Tavi rose, frowning in thought. "I'm sorry to cut this short, Auntie, but…"
"I understand," she said quietly. "I have duties I should be attending to as well."
Tavi smiled at her gratefully. "Dinner tonight?"
"That would be lovely."

Tavi suddenly blinked. "Oh," he said. "I can make a couple of minutes right now, if you like. What was it you wanted to talk about?"

She couldn't do it. She couldn't bring herself to hurt him like that.
If you can't trust your family, who
can
you trust
? "Nothing important," she lied quietly. "It can wait."

Chapter 6

"All right, Captain," Sir Cyril said. He grimaced a little and shifted slightly on his seat, finding a more comfortable angle at which to rest the metal leg that had replaced his own from the knee down. "If you're ready, why don't you lay out what you've learned."

Tavi nodded and stepped up onto the raised platform at the head of the conference room. Though the visiting dignitaries had departed, the room was still crowded, this time with the officers of both Legions of the Senatorial Guard and the First Aleran. Except for Max, Crassus, and one or two of the other Tribunes in the First Aleran, Tavi was by far the youngest man in the room.

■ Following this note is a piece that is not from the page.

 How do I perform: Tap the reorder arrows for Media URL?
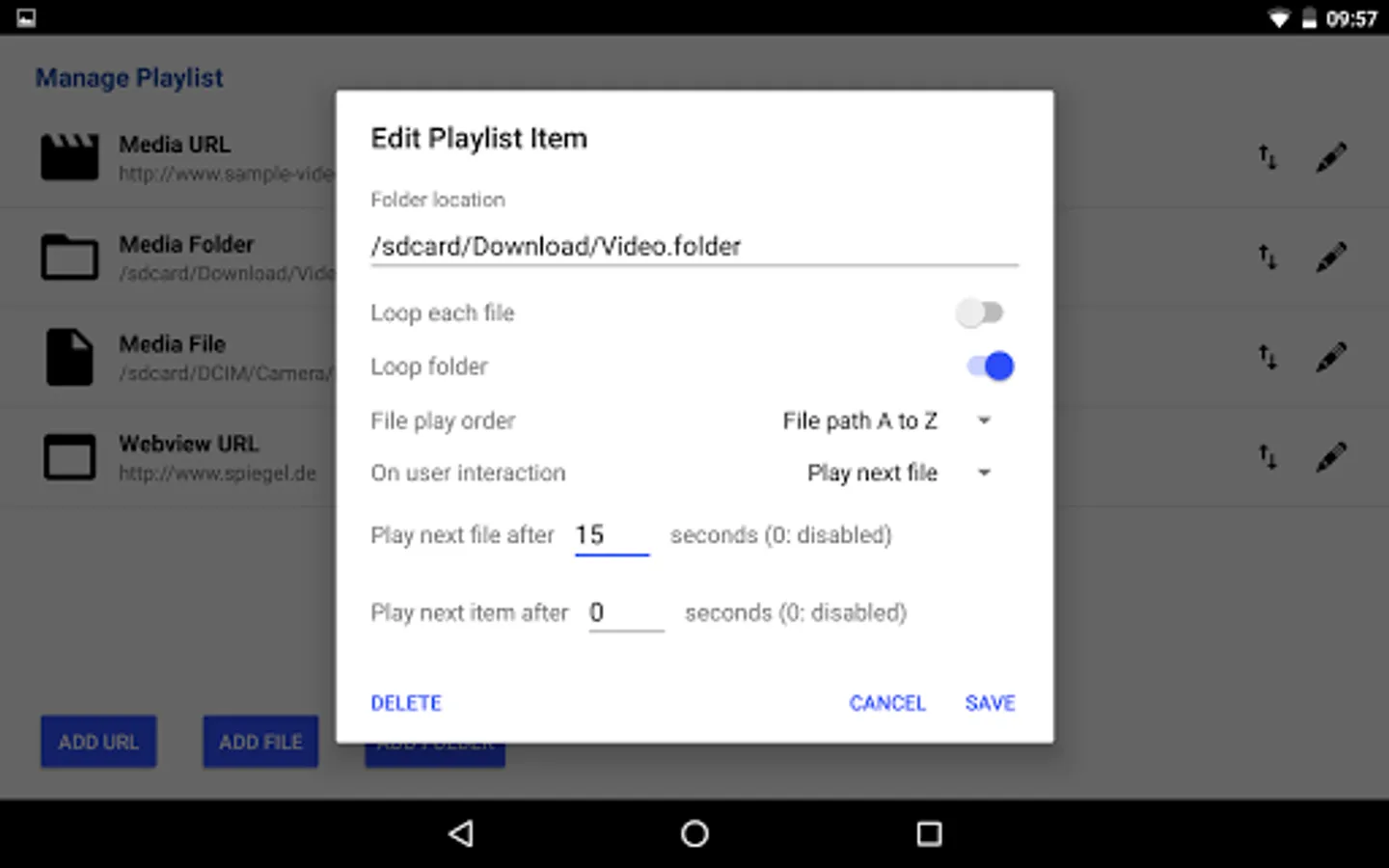click(1267, 157)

"Thank you, Sir Cyril," Tavi said. "The First Aleran has been engaged in active operations against the Canim forces to the south for almost two years, ever since the Night of the Red Stars. We repulsed their initial and secondary efforts to take the bridge. Once additional pressure was brought against their eastern flank by the forces of High Lord Placidus, they were forced to divert much of their infantry to the east, and we drove their garrison out of their position at Founderport. The Founderport militia holds the city, and we stand ready to reinforce it should they need it. It's our only stronghold south of the Tiber, but the Canim don't dare assault it for fear of being pinned between the First Aleran and the city walls."

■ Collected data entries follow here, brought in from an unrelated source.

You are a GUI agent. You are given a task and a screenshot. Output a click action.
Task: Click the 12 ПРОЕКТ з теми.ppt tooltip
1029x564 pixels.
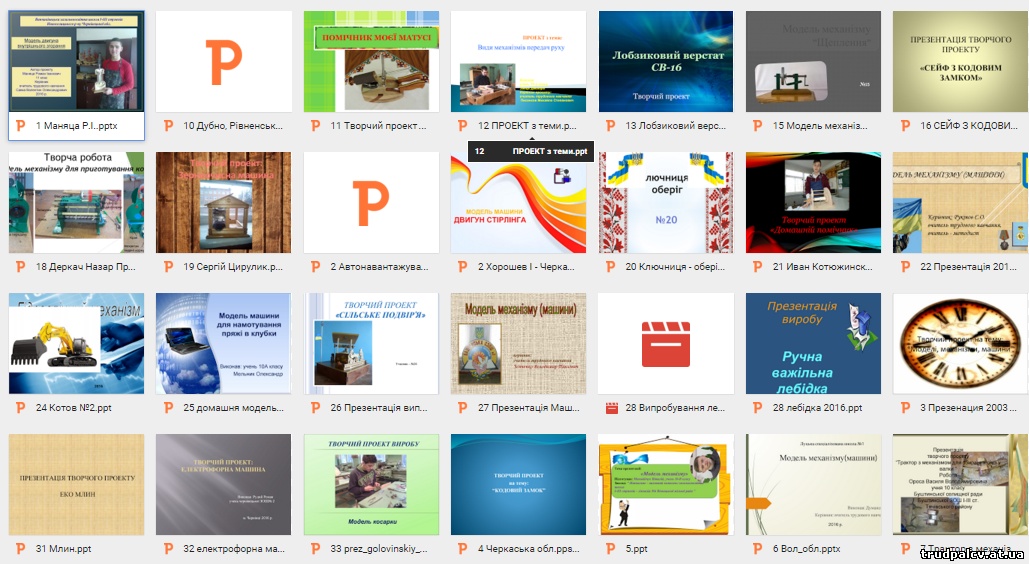point(531,151)
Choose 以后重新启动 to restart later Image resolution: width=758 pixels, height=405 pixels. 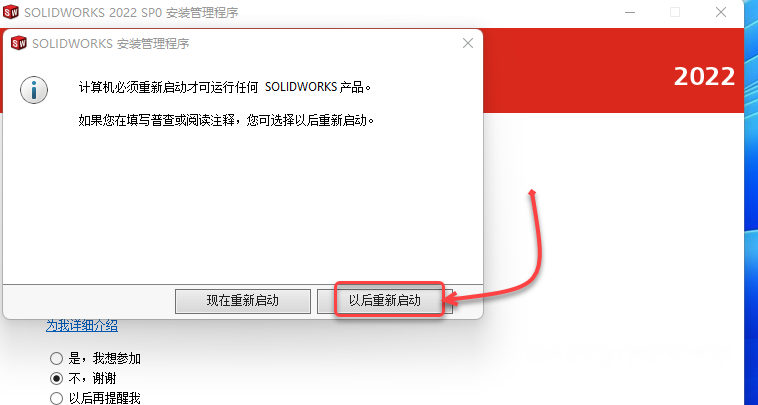pos(385,301)
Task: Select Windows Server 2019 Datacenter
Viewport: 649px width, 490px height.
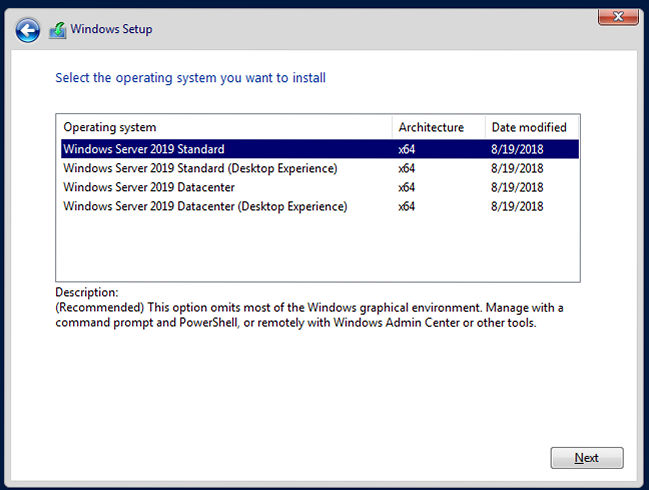Action: (x=149, y=187)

"We're aware of this, Captain," came Arnos's voice. The Senator, resplendent in formal Senatorial robes of blue-and-red silk, sat in the first row. The two Senatorial Guard captains sat at his left hand, and Navaris and one of her fellow
singulares
sat at his right. "You needn't continue reminding us of your accomplishments. Everyone here acknowledges that you've had some success in your efforts here."

Tavi felt like grinding his teeth together but kept himself from actually doing it. Crows take him if he'd let this silk-robed dandy rattle him so easily. Besides, his instincts warned him that it would be a mistake to let Navaris see his self-control slide.

Navaris. The woman was a legend among the Cursors, the single most successful and highly paid cutter in Alera. She'd killed seventy-three opponents in legal duels, another sixty or seventy in fights that were allegedly cases of self-defense, and rumor had it that another hundred mysterious murders could be laid at her feet with reasonable accuracy—and if she was anywhere near as good at covering up her crimes as she was at dodging the legal consequences of her swordplay, Tavi figured that she might have killed who knew how many more, successfully disposing of the corpses afterward.

Navaris didn't look as dangerous as she was. She was an inch or two under six feet tall and made of whipcord and rawhide. She had colorless grey eyes and wore her salt-and-pepper hair in a short Legion cut that did nearly as much to massacre any sense of femininity about her as her lean, hard build. She wore black riding leathers and a long, dueling sword at her hip. Her eyes were flat, and they looked at the world as if everyone in it was simply one more practice target set up in a swordmaster's training hall. If she'd drawn on Tavi in the office, he doubted he could have lasted more than a second or two against her.